An exact copy of the entries is needed, with every picture left out.

_Data in this exercise:_

^^^^^^^^^^^^^^^^

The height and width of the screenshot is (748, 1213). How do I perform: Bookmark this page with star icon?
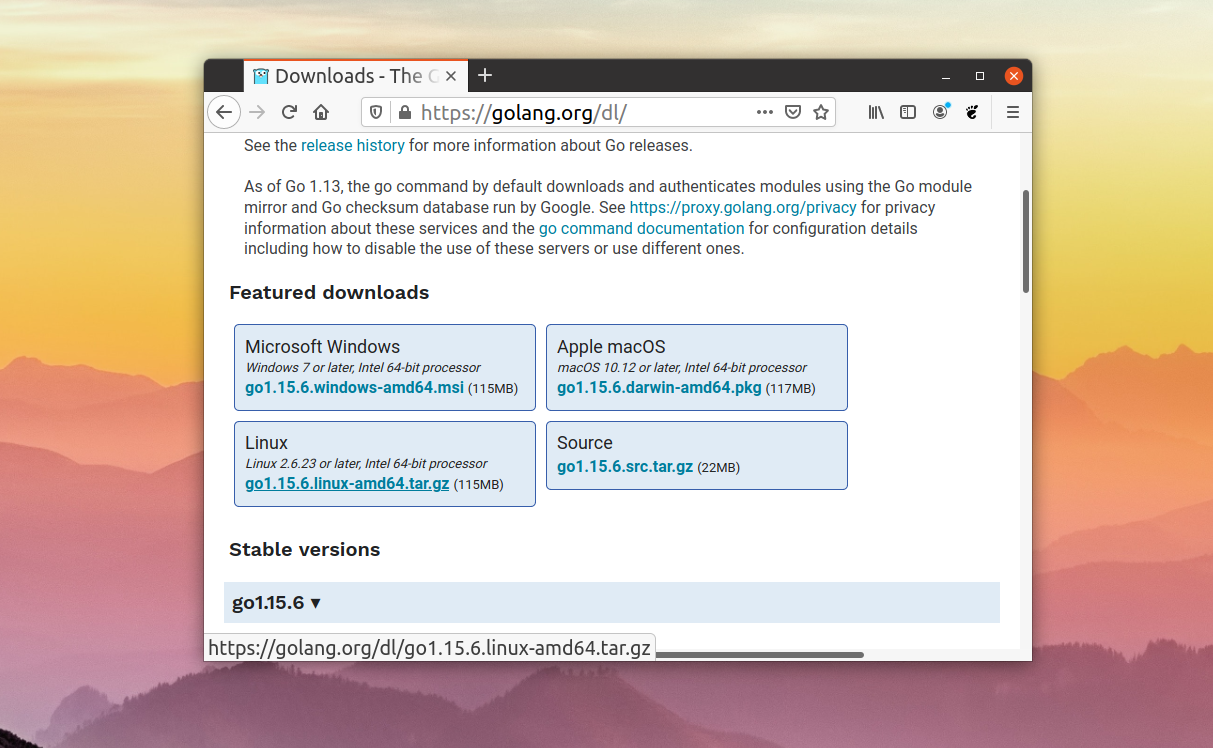tap(821, 112)
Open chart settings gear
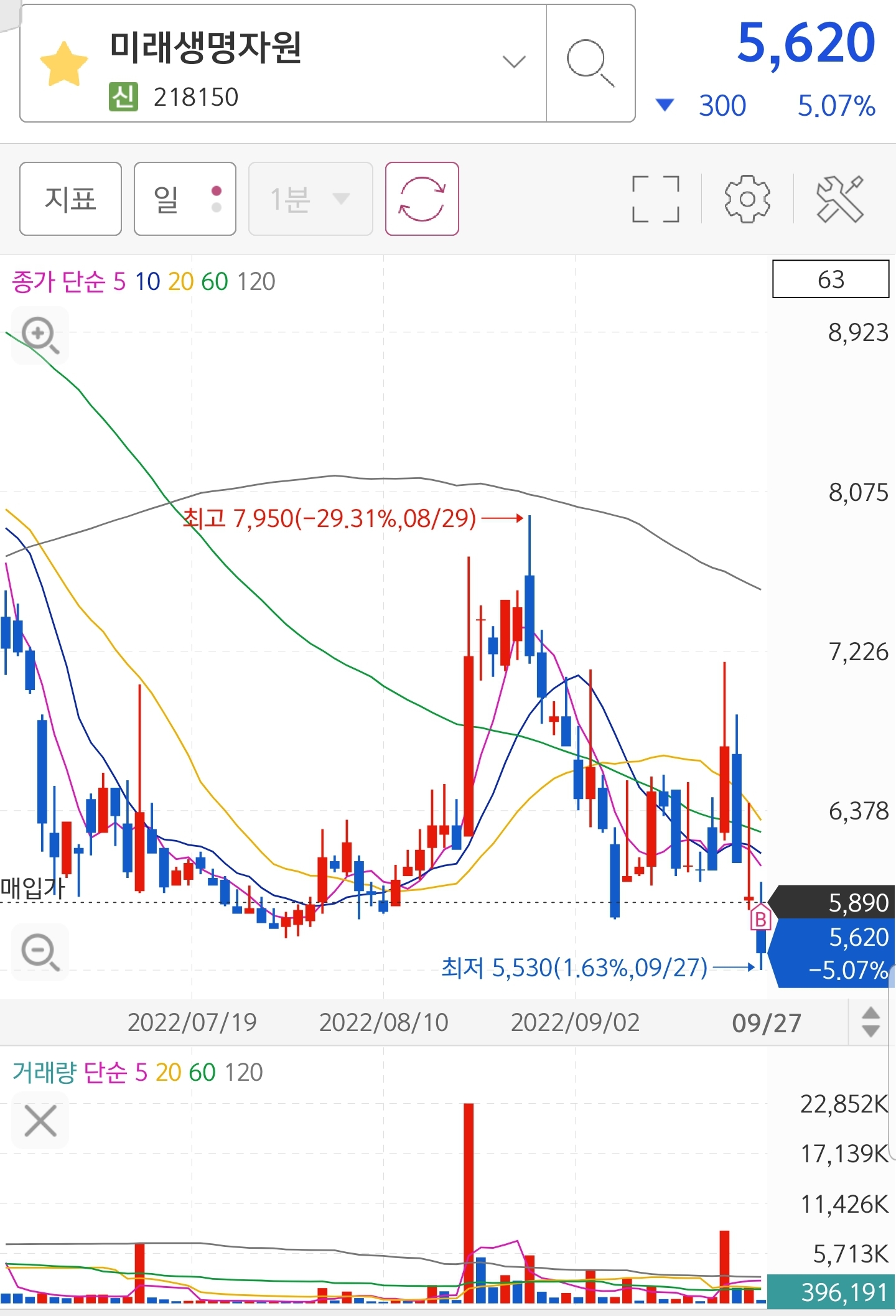The height and width of the screenshot is (1316, 896). 747,199
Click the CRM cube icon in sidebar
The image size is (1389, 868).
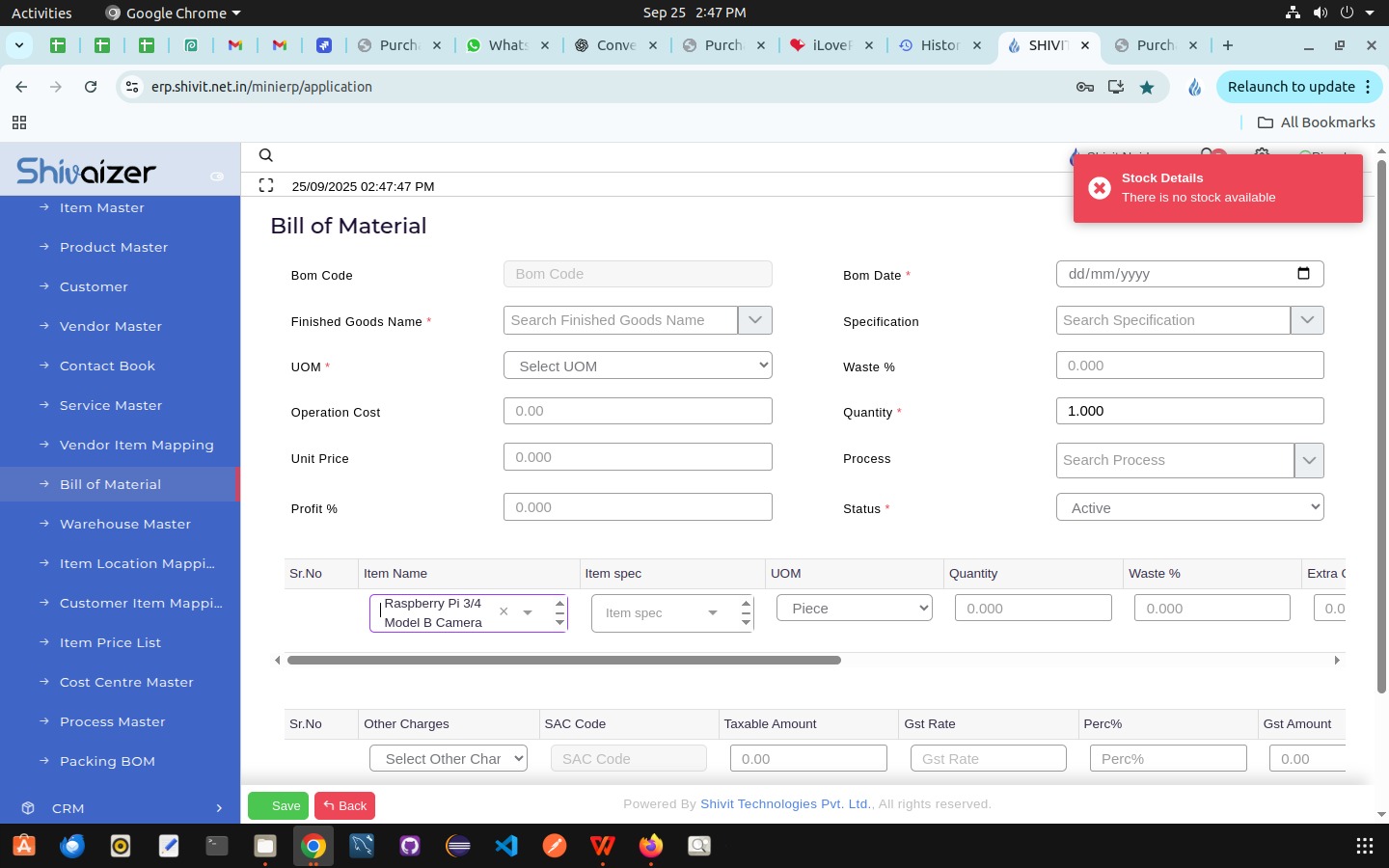coord(28,808)
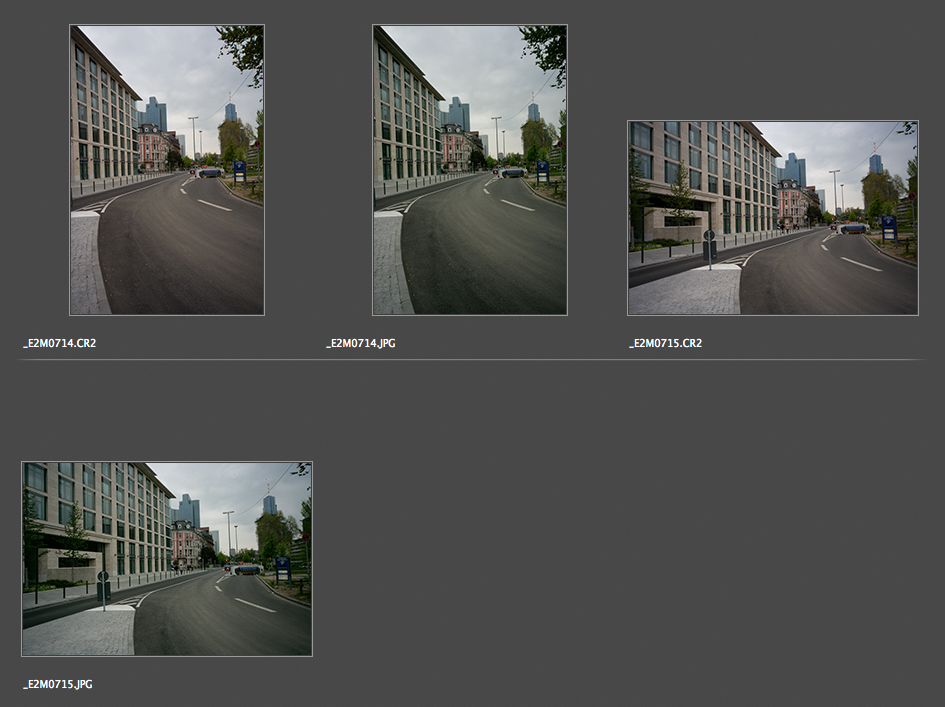Click the overhanging tree branches in _E2M0714.JPG
The width and height of the screenshot is (945, 707).
click(546, 45)
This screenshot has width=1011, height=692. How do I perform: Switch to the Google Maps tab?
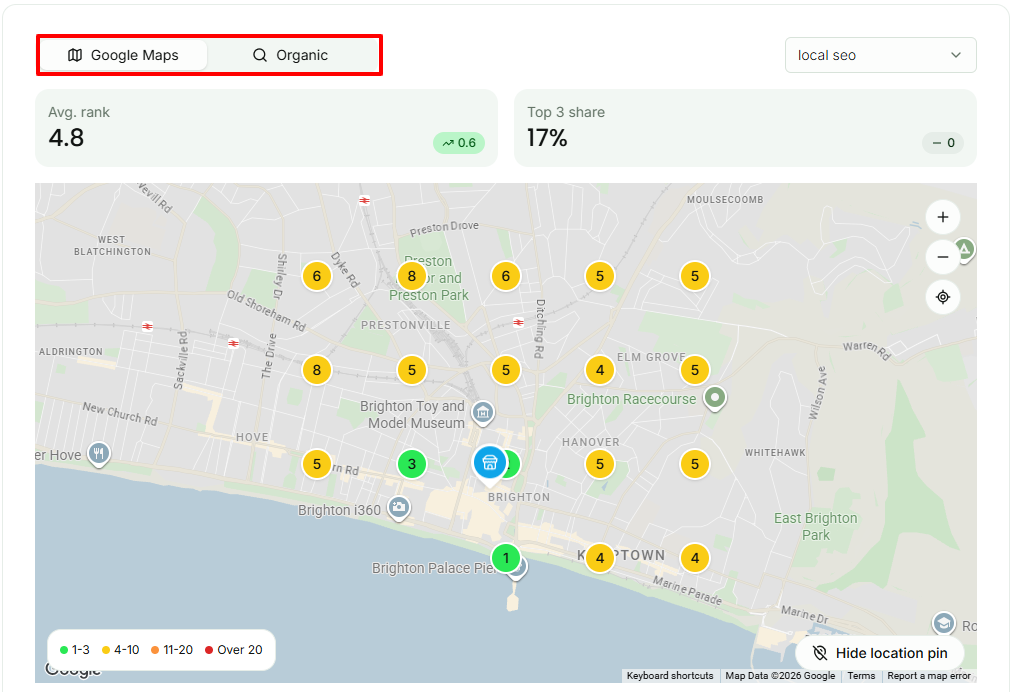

^^^^^^^^^^^^^^^^

_Finished task:_
The height and width of the screenshot is (748, 1213). How do I perform: Bookmark this page with star icon?
tap(821, 112)
Open chart settings gear
The height and width of the screenshot is (1316, 896). 747,199
Click the CRM cube icon in sidebar
The image size is (1389, 868).
coord(28,808)
Click the overhanging tree branches in _E2M0714.JPG
The width and height of the screenshot is (945, 707).
click(546, 45)
This screenshot has width=1011, height=692. How do I perform: Switch to the Google Maps tab?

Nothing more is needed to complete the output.